York & North Yorkshire

Philip Nitschke lectures criticised by Debbie Purdy

Debbie Purdy
Image caption Ms Purdy says Dr Nitschke's lectures do not offer the alternatives to suicide

A woman who has campaigned for the law on assisted dying to be made clearer has said an Australian right-to-die campaigner's lectures are "dangerous".

Debbie Purdy from Bradford, who has multiple sclerosis, says Dr Philip Nitschke merely explains how people can kill themselves.

Dr Nitschke, dubbed "Dr Death", argues that people need to have the facts.

Ms Purdy said it was important people were aware of the alternatives to suicide.

Dr Nitschke is to hold a four-hour public meeting and seminar on 21 November in York and plans to stage other workshops in London, Edinburgh and East Sussex.

The meetings are aimed at people over 50 or who are terminally ill.

'No alternatives'

Ms Purdy said: "If someone decides their life is unbearable and they want die, they ought to be able find out how to do it but they also must be told why it might not be right for them.

"It is important that proper safeguarded discussions are had with medical professionals and people who can offer alternatives - and that isn't something that is going to happen at these lectures."

Suicide is not illegal in the UK but anyone who helps someone die is committing a criminal offence and risks prosecution.

Ms Purdy has said she would wish to kill herself if life became unbearable for her.

Image caption Dr Nitschke offers people facts and information about methods of suicide

She won a court ruling in 2009 which said the Director of Public Prosecutions should specify under what circumstances a person might face prosecution when travelling abroad to help a loved one die.

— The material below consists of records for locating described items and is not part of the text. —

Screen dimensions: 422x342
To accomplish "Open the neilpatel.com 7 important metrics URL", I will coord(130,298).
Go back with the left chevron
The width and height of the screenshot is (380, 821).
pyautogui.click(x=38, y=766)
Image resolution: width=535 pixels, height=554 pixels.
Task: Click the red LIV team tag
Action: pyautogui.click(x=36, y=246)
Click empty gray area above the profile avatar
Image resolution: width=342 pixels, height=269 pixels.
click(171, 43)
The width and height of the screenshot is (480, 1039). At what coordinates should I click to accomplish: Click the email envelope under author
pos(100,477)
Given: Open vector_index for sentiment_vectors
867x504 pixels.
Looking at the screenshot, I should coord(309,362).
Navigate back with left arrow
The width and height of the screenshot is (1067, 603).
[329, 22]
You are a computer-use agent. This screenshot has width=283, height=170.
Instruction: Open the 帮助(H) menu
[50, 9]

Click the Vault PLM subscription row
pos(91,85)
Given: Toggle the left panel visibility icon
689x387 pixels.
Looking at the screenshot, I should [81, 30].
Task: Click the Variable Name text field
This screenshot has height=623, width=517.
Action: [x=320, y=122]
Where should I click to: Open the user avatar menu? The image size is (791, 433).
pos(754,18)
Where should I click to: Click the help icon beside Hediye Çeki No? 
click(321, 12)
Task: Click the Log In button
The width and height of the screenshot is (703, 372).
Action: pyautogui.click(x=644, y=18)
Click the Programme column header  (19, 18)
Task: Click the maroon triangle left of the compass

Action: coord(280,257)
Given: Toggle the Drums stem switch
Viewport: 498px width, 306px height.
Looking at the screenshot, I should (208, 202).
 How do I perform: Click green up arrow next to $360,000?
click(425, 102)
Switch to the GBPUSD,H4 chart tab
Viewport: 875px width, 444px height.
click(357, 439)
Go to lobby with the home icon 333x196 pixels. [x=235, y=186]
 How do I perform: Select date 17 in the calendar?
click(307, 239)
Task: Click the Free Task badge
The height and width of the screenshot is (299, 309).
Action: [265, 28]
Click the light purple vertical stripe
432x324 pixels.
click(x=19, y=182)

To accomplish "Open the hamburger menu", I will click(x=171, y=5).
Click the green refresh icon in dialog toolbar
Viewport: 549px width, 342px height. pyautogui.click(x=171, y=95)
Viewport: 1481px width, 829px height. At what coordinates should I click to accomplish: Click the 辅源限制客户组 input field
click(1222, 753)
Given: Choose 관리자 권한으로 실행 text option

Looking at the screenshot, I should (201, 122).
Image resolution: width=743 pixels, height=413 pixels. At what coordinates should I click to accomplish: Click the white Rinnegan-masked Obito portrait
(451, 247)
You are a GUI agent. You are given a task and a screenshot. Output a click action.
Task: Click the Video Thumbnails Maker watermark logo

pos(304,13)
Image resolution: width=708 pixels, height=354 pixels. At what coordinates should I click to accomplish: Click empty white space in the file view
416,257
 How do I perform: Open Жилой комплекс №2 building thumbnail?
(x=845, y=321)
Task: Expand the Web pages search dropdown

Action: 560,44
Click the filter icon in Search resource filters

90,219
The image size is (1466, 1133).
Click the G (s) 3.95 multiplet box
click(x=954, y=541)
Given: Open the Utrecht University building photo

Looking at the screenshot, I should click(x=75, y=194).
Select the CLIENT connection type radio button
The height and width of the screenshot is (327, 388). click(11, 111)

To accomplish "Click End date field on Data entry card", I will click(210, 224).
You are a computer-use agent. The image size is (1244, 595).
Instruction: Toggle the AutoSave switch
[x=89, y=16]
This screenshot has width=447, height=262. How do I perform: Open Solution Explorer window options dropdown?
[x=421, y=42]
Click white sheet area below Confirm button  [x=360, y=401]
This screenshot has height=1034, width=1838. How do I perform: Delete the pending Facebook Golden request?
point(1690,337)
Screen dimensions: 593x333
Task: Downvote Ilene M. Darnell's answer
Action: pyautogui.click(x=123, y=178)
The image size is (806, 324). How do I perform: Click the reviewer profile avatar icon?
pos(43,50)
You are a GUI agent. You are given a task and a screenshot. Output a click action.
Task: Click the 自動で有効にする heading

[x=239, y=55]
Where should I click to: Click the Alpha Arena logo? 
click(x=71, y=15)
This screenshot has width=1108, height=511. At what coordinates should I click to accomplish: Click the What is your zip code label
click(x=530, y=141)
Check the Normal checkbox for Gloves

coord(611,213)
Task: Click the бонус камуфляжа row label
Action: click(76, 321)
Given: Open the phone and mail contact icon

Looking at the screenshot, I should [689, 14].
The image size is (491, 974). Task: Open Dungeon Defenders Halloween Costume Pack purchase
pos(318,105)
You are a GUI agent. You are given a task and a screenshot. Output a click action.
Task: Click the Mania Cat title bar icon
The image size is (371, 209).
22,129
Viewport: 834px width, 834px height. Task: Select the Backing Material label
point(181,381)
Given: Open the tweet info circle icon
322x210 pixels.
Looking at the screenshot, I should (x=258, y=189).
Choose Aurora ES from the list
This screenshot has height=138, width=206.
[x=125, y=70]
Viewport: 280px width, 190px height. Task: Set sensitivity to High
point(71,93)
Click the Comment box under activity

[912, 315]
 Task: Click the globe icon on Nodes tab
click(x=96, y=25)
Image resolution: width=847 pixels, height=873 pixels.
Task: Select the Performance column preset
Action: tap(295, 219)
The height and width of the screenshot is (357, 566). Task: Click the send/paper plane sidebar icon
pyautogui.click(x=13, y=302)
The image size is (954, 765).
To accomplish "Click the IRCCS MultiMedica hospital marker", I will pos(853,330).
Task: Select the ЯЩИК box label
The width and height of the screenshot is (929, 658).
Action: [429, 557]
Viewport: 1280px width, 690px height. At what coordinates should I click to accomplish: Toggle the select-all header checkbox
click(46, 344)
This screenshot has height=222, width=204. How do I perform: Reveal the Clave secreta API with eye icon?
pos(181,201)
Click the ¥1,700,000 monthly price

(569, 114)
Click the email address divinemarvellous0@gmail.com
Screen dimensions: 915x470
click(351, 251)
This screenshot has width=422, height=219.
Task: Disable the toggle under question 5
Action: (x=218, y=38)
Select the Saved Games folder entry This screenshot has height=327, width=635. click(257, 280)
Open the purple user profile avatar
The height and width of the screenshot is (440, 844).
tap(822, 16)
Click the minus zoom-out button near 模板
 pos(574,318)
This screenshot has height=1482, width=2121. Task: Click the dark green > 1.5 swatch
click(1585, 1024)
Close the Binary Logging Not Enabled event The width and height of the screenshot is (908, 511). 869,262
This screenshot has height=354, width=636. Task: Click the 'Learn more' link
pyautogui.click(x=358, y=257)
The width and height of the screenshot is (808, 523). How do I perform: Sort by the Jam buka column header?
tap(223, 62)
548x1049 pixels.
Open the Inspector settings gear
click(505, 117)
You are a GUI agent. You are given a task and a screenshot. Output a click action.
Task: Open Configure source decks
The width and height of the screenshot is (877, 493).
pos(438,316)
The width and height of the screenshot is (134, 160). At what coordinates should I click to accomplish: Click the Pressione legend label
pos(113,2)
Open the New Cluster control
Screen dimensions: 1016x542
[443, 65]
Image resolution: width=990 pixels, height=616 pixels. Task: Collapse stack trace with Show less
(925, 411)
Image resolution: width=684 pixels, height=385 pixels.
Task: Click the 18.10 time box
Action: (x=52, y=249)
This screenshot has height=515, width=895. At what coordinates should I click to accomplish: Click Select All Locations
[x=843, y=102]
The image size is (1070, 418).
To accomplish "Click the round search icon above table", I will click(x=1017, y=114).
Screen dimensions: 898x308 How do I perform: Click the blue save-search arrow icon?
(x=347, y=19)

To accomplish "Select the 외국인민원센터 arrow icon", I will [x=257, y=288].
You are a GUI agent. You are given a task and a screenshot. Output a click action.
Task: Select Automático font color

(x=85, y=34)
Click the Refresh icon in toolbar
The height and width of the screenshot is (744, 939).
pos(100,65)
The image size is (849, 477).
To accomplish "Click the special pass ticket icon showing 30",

Dr Nitschke, founder of the right-to-die organisation Exit International, campaigned successfully to have a euthanasia law passed in Australia's Northern Territory in 1996.

He helped four patients to end their lives before the law was overturned by the Australian Parliament.

Ms Purdy said if the law in the UK had been changed, then Dr Nitschke would not find an audience.

She said: "This is the result of politicians refusing to deal with the issue.

"In somewhere like Belgium or Holland he wouldn't find an audience because the information is available if people talk to a doctor - but in doing that they also have the alternatives discussed.

"Buying a book or going to a lecture about how to end your life isn't giving you that balanced view."